Records provided —
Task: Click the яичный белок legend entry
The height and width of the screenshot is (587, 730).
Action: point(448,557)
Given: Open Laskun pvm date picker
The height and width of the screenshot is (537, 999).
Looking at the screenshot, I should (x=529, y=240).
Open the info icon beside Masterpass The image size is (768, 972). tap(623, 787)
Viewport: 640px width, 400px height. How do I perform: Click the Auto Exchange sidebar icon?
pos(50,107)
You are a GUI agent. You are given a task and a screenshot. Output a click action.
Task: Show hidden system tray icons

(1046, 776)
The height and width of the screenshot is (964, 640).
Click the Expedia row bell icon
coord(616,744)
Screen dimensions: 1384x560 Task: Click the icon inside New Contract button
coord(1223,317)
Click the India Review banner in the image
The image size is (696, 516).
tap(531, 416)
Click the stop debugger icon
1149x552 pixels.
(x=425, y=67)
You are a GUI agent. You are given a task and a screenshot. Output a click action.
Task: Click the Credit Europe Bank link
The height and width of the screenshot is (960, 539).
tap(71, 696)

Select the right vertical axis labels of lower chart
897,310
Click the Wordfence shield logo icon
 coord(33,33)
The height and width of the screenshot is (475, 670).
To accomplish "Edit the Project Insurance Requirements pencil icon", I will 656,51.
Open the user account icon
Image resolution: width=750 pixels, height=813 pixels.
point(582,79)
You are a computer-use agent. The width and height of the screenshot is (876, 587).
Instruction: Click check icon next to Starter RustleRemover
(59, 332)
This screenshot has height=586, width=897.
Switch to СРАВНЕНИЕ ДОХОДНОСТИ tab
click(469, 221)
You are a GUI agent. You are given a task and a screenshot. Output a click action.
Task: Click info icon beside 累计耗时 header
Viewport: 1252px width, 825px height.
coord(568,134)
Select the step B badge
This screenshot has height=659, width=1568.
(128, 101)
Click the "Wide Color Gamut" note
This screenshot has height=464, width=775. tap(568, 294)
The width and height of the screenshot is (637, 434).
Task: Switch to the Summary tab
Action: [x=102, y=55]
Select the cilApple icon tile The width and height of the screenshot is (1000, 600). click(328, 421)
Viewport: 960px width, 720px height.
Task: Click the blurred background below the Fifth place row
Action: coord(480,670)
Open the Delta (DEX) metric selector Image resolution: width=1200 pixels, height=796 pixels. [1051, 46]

How to complete this task — The answer should consist of every record above, copied exactly.

Written response —
Task: Click the яичный белок legend entry
The height and width of the screenshot is (587, 730).
Action: point(448,557)
Given: Open Laskun pvm date picker
The height and width of the screenshot is (537, 999).
Looking at the screenshot, I should (x=529, y=240).
Open the info icon beside Masterpass The image size is (768, 972). tap(623, 787)
Viewport: 640px width, 400px height. How do I perform: Click the Auto Exchange sidebar icon?
pos(50,107)
You are a GUI agent. You are given a task and a screenshot. Output a click action.
Task: Show hidden system tray icons

(1046, 776)
The height and width of the screenshot is (964, 640).
Click the Expedia row bell icon
coord(616,744)
Screen dimensions: 1384x560 Task: Click the icon inside New Contract button
coord(1223,317)
Click the India Review banner in the image
The image size is (696, 516).
tap(531, 416)
Click the stop debugger icon
1149x552 pixels.
(x=425, y=67)
You are a GUI agent. You are given a task and a screenshot. Output a click action.
Task: Click the Credit Europe Bank link
The height and width of the screenshot is (960, 539).
tap(71, 696)

Select the right vertical axis labels of lower chart
897,310
Click the Wordfence shield logo icon
 coord(33,33)
The height and width of the screenshot is (475, 670).
To accomplish "Edit the Project Insurance Requirements pencil icon", I will 656,51.
Open the user account icon
Image resolution: width=750 pixels, height=813 pixels.
point(582,79)
You are a computer-use agent. The width and height of the screenshot is (876, 587).
Instruction: Click check icon next to Starter RustleRemover
(59, 332)
This screenshot has height=586, width=897.
Switch to СРАВНЕНИЕ ДОХОДНОСТИ tab
click(469, 221)
You are a GUI agent. You are given a task and a screenshot. Output a click action.
Task: Click info icon beside 累计耗时 header
Viewport: 1252px width, 825px height.
coord(568,134)
Select the step B badge
This screenshot has height=659, width=1568.
(128, 101)
Click the "Wide Color Gamut" note
This screenshot has height=464, width=775. tap(568, 294)
The width and height of the screenshot is (637, 434).
Task: Switch to the Summary tab
Action: [x=102, y=55]
Select the cilApple icon tile The width and height of the screenshot is (1000, 600). click(328, 421)
Viewport: 960px width, 720px height.
Task: Click the blurred background below the Fifth place row
Action: coord(480,670)
Open the Delta (DEX) metric selector Image resolution: width=1200 pixels, height=796 pixels. [1051, 46]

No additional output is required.